## What the exercise asks
Copy out the records word for word, starting at the line that contains "This screenshot has width=1424, height=840." and ending after the line that contains "Action: [183, 229]".

#### The records

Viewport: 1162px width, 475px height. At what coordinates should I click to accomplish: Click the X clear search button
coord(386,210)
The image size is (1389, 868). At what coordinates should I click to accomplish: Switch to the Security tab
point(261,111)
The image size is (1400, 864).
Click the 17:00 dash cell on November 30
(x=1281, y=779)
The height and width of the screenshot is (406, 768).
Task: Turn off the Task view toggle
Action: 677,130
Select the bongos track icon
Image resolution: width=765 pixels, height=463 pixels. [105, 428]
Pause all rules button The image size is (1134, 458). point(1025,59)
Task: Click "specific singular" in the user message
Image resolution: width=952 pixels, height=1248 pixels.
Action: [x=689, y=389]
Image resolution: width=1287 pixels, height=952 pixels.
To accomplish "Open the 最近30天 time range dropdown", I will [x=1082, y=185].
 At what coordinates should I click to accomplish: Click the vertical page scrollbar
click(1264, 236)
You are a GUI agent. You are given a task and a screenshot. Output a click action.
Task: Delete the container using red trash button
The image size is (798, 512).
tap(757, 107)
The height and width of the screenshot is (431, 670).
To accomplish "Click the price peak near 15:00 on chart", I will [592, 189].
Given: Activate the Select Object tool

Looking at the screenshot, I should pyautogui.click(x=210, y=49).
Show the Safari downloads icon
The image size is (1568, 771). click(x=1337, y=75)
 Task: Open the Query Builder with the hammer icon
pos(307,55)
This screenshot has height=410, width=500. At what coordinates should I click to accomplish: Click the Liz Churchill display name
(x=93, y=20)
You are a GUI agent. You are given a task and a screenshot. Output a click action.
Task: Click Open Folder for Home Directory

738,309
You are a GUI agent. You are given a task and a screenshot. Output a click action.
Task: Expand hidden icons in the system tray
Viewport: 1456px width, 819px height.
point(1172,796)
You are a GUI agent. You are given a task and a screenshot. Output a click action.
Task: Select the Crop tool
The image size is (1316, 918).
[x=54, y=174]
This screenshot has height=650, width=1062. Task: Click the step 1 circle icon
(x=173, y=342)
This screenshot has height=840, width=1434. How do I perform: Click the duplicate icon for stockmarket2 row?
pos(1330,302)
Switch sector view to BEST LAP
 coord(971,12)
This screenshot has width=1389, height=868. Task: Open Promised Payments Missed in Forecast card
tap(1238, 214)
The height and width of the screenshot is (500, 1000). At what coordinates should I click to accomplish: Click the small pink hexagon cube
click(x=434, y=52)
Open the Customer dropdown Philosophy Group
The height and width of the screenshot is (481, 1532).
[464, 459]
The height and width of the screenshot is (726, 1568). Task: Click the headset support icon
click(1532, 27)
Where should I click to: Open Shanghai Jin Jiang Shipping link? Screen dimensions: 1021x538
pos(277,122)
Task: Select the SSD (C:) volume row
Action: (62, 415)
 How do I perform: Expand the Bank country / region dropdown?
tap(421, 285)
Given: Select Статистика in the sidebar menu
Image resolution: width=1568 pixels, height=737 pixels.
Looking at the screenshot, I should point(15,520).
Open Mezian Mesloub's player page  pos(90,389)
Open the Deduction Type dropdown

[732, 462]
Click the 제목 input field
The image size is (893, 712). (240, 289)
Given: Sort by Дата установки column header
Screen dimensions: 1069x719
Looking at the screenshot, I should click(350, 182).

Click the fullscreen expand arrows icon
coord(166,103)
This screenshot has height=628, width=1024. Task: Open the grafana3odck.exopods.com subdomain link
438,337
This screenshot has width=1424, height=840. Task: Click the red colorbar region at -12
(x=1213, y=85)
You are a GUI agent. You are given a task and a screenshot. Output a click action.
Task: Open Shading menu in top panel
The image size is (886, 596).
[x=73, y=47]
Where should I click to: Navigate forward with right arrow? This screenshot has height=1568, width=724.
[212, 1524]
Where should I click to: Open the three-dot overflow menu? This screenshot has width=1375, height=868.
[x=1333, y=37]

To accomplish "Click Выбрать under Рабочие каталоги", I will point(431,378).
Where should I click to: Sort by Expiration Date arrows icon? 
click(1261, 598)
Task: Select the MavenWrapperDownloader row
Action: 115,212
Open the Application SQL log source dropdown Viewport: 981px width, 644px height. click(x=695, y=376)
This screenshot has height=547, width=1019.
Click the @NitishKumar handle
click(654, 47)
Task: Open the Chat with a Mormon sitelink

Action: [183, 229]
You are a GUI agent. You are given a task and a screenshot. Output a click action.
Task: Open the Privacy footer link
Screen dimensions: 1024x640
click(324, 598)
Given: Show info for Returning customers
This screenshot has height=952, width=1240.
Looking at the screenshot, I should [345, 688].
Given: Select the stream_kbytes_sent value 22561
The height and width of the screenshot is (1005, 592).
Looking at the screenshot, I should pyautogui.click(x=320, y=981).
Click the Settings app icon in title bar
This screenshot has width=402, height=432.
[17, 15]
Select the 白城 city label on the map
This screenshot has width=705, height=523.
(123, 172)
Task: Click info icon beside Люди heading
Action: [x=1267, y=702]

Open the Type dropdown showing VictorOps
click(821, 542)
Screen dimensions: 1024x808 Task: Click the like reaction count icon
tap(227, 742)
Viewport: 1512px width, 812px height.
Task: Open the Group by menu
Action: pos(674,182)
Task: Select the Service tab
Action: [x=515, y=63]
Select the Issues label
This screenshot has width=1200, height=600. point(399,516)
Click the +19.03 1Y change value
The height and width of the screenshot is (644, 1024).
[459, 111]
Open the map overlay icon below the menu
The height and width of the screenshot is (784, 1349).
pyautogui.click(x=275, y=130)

########

## Result of the task
This screenshot has width=1424, height=840. Task: Click the red colorbar region at -12
(x=1213, y=85)
You are a GUI agent. You are given a task and a screenshot. Output a click action.
Task: Open Shading menu in top panel
The image size is (886, 596).
[x=73, y=47]
Where should I click to: Navigate forward with right arrow? This screenshot has height=1568, width=724.
[212, 1524]
Where should I click to: Open the three-dot overflow menu? This screenshot has width=1375, height=868.
[x=1333, y=37]

To accomplish "Click Выбрать under Рабочие каталоги", I will point(431,378).
Where should I click to: Sort by Expiration Date arrows icon? 
click(1261, 598)
Task: Select the MavenWrapperDownloader row
Action: 115,212
Open the Application SQL log source dropdown Viewport: 981px width, 644px height. click(x=695, y=376)
This screenshot has height=547, width=1019.
Click the @NitishKumar handle
click(654, 47)
Task: Open the Chat with a Mormon sitelink

Action: [183, 229]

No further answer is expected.